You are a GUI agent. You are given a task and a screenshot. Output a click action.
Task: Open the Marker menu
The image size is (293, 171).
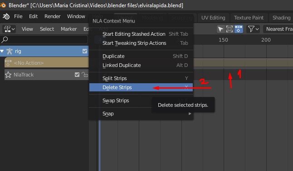pyautogui.click(x=69, y=29)
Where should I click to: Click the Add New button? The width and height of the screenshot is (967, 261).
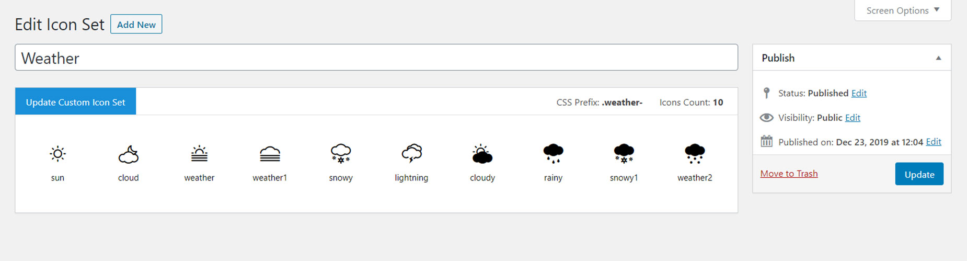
□ □ □ □
● **REQUIRED ACTION**: Beginning with the line that holds "The image size is (293, 171).", write out exactly the lines down to the end of the material above, and no others. Pictures are not part of the copy.

● **ANSWER**:
The image size is (293, 171).
pyautogui.click(x=69, y=29)
Where should I click to: Click the Add New button? The width and height of the screenshot is (967, 261).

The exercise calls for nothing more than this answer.